More than 100,000 middle-class families filed for personal bankruptcy every month in 2007, says the report, which was provided to USA TODAY but will be released in a book next year. Those who filed in 2007 were in worse financial shape than those who had filed in 2001.

“The bankruptcy filings are a warning about the risks now facing middle-class Americans,” says Warren, chair of the Congressional Oversight Panel on the Troubled Asset Relief Program (TARP). No longer can they count on a college education, a good job and homeownership to protect them from financial collapse.

“It’s horrifying for people who are not used to anything but an upward trajectory,” says Bob Anderson, a bankruptcy lawyer in Wilmington, N.C. “They are used to calling the shots.”

Schubert agrees.

“I’m a highly educated, middle-class woman,” says Schubert, who is the single parent of a two-year-old son, Lincoln. “Until now, I have never in my life been unemployed.”

In 2005, the bankruptcy law was changed to make it harder to file bankruptcy. After it took effect, filings dramatically dropped. But this year, filings are climbing and are expected to total 1.5 million, the level they were at before the tighter law took effect.

Warren and Thorne say their data show that the change in the law was not a scalpel that cut out only those deliberately not paying their bills. These days, it’s ordinary middle-class Americans, not a marginalized underclass or high-stakes gamblers, who are most apt to experience financial failure.

Poor savings habits, health problems and excess spending have traditionally been causes of bankruptcy. But the study finds that college education and homeownership, the traditional strategies for wealth building, may not be enough to guarantee financial security.

“As these time-honored wealth-building strategies become higher-risk undertakings, the middle class may face even greater economic instability in coming years, suggesting that in the modern economy, the path to prosperity may be far more perilous than anyone imagined,” the authors conclude.

The proportion of bankruptcy filers who have been to college, whether they dropped out or graduated, increased from 46.5 per cent in 1991 to 58.9 per cent in 2007, the study finds.

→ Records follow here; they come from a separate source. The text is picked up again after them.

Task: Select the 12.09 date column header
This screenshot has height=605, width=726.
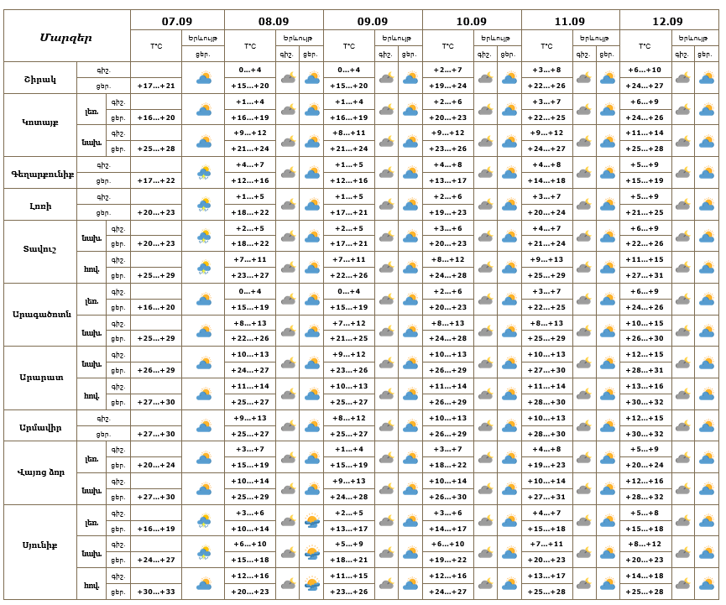Action: 667,21
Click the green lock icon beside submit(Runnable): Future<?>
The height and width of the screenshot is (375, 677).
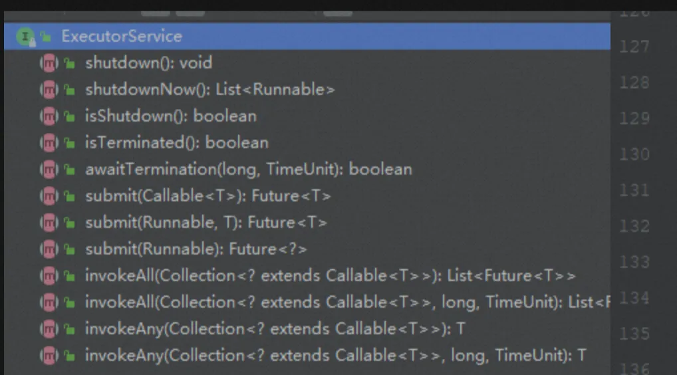click(68, 250)
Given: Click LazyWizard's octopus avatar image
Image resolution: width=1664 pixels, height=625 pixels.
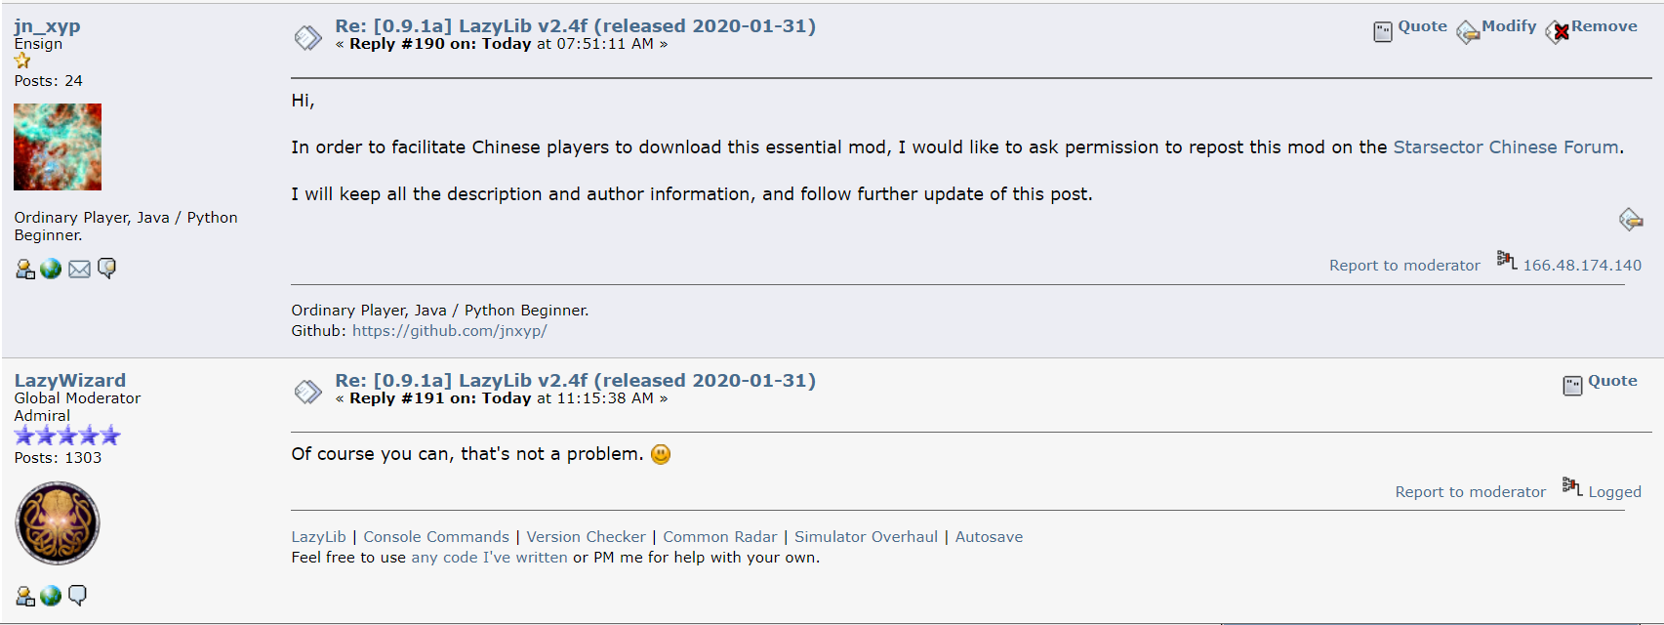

“The data was taken from the boom years,” Warren says, noting that it takes a long time to analyze and produce it. “I’m almost afraid to look at the data now.”

Instead of graduating from college with upward mobility, many Americans are overwhelmed with college debt and few job opportunities, according to the study.

Schubert, who didn’t have college loans, thought she had it figured out.

“I graduated from a top art design school in the country,” she says of the Rhode Island School of Design. “Opportunities always came.”

After filing for bankruptcy in 2008, Schubert hasn’t found a full-time job but has been doing freelance design work. She says she has designed a new handbag line and is looking for investors to help recharge her business.

“For decades the middle class counted on homes as an economic lifeboat,” Warren says.

Now, homes are sinking families instead of stabilizing them, as home values plummet.